• [I tuoi compiti]
[A] Nel diario del percorso verso Muktinath, dove arrivano insieme in tre?
[B] Ripeti alla lettera il passo del diario del percorso verso Muktinath che comincia con "Scelgo di restare" e prosegue fino a "me ne importa.".
[C] Riprendi il diario del percorso verso Muktinath dal punto in cui si ferma e portalo avanti.

• [Testo fornito]
****************

Ahi ahi ahi. Nima ha confessato: da Chhucksang a Muktinath ci attende un percorso “un po’ duro”. E se Nima dice “un po’ duro” per me significa ai limiti dell’impossibile. Sono preoccupata, inutile nasconderlo, vorrei che Carlito restasse con me, mi accompagnasse durante la salita. Non che mi attenda aiuto, è solo che vorrei che fosse accanto a me. Un supporto psicologico e, al tempo stesso, l’occasione di vivere un momento insieme.
Fisime. Il Carlito ingrana la quarta e diventa un puntino dallo zaino rosso due o tre creste avanti a me. Sono furibonda, gliene voglio da morire ma, intanto, non ho il tempo di occuparmene. Posso solo digrignare i denti e guardare bene dove metto i piedi. Se non fossi così nera potrei anche accorgermi del fatto che intorno a me si dispiega, lì, proprio sotto e sopra la costa che sto percorrendo, un paesaggio fortissimo. Rocce e torrenti come al solito, ma di una tale prepotenza che ne hai quasi paura. Cammino, attenta a dove poso le zampe e penso che un mulo avrebbe parecchia difficoltà a percorrere questo sentiero. In molti punti c’è appena lo spazio per un piede; sotto: lo strapiombo. Continuo, un respiro dopo l’altro.
Scelgo di restare dietro Ambrogio. Mi dà la carica. E poi non sono sola. Perché questa gola, questa strada, queste pietre, questi monti e questo fiumiciattolo potrebbero cominciare a odiarmi. Come io, da qualche parte, li odio; anche se sono bellissimi. Vado e mi mordo dentro. Non è stanchezza, è rabbia. E il contorno è troppo crudo per lenirla. Ambrogio tace. Poi incontriamo Roberta, ferma ad assaporare il vuoto e il pieno che la circondano. Decide di proseguire con noi. A volte ci attende, a volte ci segue. Comunque è lì. E insieme, in tre, arriviamo all’alpeggio. Dove ci aspetta uno degli ultimi pranzi.
Doccia fredda. Carlito mi viene incontro con la macchina da presa; sarà che sono incazzata, sarà che ha un tono sarcastico-superiore, fatto sta che alla videodomanda: “ci dica, ci dica, come si sente?” rispondo con un bel dito medio teso. Creo tensione, ma non me ne importa.

****************

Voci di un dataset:

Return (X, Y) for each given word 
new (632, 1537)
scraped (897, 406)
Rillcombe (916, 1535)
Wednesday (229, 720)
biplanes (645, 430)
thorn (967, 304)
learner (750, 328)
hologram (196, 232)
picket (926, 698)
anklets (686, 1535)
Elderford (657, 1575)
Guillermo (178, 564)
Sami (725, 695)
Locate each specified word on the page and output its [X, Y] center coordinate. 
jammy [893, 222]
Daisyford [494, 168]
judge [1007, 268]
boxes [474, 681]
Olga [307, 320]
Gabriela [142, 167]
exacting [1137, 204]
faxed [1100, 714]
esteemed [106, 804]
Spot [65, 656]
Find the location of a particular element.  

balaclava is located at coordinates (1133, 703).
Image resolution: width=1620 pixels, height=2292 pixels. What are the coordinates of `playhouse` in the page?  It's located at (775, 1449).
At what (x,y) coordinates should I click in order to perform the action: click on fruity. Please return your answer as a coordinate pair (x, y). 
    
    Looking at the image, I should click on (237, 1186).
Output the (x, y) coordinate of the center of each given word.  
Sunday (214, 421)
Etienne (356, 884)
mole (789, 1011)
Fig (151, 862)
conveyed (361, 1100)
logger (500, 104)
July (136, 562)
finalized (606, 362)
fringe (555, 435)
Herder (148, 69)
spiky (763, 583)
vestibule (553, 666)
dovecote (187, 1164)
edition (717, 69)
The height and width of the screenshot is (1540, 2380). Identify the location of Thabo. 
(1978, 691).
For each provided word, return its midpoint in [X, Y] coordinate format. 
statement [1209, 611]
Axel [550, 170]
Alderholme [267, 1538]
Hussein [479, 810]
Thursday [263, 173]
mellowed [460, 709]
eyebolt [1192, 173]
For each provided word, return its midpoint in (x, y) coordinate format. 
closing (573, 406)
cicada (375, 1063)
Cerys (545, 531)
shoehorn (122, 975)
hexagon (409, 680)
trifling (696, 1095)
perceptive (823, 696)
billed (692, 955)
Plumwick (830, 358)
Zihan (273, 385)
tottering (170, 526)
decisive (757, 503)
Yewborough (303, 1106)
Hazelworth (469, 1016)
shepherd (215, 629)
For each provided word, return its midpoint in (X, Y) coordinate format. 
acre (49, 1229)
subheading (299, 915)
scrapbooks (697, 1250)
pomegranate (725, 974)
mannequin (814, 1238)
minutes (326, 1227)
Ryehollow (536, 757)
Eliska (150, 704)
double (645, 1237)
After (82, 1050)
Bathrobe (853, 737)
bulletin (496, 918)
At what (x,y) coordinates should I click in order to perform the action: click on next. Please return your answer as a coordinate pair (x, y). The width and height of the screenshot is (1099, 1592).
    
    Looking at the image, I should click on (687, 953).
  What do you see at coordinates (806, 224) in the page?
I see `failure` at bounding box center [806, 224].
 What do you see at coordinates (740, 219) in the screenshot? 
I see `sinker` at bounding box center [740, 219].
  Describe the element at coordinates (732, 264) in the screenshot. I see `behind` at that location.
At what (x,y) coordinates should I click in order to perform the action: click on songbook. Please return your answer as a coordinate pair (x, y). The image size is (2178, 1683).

****************

• [Le risposte]
[A] All'alpeggio.

[B]
Scelgo di restare dietro Ambrogio. Mi dà la carica. E poi non sono sola. Perché questa gola, questa strada, queste pietre, questi monti e questo fiumiciattolo potrebbero cominciare a odiarmi. Come io, da qualche parte, li odio; anche se sono bellissimi. Vado e mi mordo dentro. Non è stanchezza, è rabbia. E il contorno è troppo crudo per lenirla. Ambrogio tace. Poi incontriamo Roberta, ferma ad assaporare il vuoto e il pieno che la circondano. Decide di proseguire con noi. A volte ci attende, a volte ci segue. Comunque è lì. E insieme, in tre, arriviamo all’alpeggio. Dove ci aspetta uno degli ultimi pranzi.
Doccia fredda. Carlito mi viene incontro con la macchina da presa; sarà che sono incazzata, sarà che ha un tono sarcastico-superiore, fatto sta che alla videodomanda: “ci dica, ci dica, come si sente?” rispondo con un bel dito medio teso. Creo tensione, ma non me ne importa.

[C]
Mangio un po’ in disparte, vicino a Roberta, e osservo il gran casino attorno a me: a qualche centinaio di metri dal passo si è concentrata una varietà faunistica straordinaria. Ci sono uomini e donne che vengono dalla festa di Muktinath, con muli, cavalli, bambini, capre e, udite udite, due yak. Uno schianto: pelosi pelosi, con quel muso lungo, le cornone. Il sorriso si spegne: qualcuno ci spiega che vanno al macello.
Finisco di mangiare. Ambrogio è già pronto a ripartire. Così il gruppo degli atleti si mette in movimento. Carlito neppure mi saluta. Roberta mi chiede di aspettarla: vuole riposare ancora un attimo; che donna: mi fa regali su regali, oggi.
Quando decidiamo di riprendere il cammino abbiamo una piacevole sorpresa: il passo è vicinissimo. Ancora pochi metri di fatica e poi sarà tutta una scivolata a valle. L’ottimismo ritorna sulle nostre facce e ci sembra di raggiungere Muktinath in un attimo.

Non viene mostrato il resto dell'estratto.